Work to be completed
Pick out and copy every line below that has the word "will".

Input
========

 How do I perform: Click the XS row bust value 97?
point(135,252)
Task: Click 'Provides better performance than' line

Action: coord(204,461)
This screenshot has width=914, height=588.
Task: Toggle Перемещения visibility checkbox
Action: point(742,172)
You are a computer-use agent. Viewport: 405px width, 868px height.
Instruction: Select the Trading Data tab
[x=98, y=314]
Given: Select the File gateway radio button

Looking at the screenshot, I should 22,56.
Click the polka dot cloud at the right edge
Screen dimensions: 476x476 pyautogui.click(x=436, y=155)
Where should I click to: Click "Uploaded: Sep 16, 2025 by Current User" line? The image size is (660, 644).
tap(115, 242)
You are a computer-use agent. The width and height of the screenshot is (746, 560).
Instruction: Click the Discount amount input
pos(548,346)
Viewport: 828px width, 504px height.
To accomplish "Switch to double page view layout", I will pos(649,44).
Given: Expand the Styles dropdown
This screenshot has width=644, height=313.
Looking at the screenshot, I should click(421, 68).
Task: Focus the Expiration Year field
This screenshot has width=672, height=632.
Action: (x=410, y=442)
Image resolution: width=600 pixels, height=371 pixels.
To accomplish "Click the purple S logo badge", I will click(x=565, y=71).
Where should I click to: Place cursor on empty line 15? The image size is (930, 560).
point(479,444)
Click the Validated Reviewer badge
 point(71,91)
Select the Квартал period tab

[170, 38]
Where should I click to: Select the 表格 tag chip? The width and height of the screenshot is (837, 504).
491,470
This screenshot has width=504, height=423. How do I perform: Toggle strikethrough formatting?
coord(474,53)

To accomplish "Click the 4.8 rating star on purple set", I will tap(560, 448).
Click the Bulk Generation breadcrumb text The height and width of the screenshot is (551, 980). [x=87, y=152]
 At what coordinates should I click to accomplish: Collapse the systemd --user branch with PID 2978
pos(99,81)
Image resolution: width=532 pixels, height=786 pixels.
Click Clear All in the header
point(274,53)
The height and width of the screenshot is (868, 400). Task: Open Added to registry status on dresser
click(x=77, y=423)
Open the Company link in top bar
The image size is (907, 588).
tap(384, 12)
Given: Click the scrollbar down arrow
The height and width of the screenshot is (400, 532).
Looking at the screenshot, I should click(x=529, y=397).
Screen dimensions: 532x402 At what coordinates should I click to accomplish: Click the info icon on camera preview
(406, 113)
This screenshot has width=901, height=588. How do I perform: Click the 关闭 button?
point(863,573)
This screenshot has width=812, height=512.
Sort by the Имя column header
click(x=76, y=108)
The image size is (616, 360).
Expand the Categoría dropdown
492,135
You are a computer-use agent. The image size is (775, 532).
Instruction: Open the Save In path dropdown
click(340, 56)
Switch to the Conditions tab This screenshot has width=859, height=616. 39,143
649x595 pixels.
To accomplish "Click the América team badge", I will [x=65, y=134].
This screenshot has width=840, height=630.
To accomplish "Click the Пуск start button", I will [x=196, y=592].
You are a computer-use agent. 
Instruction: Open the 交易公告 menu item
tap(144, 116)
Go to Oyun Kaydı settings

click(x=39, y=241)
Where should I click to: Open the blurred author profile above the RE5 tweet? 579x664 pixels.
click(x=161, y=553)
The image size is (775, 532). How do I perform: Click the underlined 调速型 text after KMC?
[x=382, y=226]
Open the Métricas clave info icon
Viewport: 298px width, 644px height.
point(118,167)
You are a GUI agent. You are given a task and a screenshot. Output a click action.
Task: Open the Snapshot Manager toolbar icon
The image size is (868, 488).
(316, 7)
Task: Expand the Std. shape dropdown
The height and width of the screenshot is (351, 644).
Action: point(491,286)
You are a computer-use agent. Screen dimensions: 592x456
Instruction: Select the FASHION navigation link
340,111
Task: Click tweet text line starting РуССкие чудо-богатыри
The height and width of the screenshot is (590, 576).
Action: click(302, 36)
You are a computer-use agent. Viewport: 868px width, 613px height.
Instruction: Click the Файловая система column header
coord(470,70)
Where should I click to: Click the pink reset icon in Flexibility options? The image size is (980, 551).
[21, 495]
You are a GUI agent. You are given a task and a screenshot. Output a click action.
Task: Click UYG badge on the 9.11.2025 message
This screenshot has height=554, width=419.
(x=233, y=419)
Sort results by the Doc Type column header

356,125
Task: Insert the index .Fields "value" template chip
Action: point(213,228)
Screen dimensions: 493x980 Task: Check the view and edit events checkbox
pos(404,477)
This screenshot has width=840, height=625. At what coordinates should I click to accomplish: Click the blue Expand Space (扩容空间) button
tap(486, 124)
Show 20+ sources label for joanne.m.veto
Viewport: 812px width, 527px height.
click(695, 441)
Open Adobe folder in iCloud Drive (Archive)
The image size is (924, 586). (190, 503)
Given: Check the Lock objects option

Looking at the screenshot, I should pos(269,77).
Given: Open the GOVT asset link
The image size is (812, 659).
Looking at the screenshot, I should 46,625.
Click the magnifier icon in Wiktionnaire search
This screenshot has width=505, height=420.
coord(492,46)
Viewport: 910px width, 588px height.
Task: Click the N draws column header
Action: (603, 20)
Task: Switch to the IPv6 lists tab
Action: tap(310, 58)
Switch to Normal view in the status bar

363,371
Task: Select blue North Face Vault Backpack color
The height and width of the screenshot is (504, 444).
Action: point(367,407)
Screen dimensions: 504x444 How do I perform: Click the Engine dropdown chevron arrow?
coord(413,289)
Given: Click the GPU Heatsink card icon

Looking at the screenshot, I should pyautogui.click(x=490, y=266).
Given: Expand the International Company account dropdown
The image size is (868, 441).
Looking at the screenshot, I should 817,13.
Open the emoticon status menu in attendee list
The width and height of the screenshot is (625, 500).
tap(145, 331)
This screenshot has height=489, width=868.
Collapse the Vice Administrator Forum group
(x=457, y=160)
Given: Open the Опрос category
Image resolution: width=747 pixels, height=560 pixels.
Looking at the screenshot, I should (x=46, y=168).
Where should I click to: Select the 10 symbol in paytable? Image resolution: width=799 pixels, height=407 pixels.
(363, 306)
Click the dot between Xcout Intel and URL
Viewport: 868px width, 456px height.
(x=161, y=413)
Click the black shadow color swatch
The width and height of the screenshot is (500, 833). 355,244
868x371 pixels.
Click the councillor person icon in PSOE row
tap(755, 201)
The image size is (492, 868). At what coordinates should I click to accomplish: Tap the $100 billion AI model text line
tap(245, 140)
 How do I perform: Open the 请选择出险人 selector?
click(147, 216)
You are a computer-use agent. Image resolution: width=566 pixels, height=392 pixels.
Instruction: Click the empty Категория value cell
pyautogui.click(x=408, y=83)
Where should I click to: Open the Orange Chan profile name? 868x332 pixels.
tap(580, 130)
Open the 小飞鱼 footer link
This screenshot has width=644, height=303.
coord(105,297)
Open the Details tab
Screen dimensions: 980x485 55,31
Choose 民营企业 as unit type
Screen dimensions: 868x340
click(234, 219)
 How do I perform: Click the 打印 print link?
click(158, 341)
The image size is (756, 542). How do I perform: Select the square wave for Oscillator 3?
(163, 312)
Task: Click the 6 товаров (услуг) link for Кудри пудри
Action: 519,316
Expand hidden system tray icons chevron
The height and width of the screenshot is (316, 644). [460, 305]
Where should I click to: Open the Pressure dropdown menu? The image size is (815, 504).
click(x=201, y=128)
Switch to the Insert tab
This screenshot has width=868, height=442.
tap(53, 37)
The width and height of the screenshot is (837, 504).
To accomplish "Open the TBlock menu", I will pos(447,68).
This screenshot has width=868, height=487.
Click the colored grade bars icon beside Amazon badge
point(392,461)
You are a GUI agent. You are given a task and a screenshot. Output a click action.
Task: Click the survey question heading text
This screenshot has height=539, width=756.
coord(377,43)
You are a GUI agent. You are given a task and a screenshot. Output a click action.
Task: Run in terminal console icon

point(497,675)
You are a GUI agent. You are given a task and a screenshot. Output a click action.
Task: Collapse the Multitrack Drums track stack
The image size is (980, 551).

========

Exercise response
To accomplish "Switch to double page view layout", I will pos(649,44).
To accomplish "Click the purple S logo badge", I will click(x=565, y=71).
To accomplish "Click the 4.8 rating star on purple set", I will tap(560, 448).
To accomplish "Click the América team badge", I will [x=65, y=134].
To accomplish "Click the Пуск start button", I will [x=196, y=592].
To accomplish "Open the TBlock menu", I will pos(447,68).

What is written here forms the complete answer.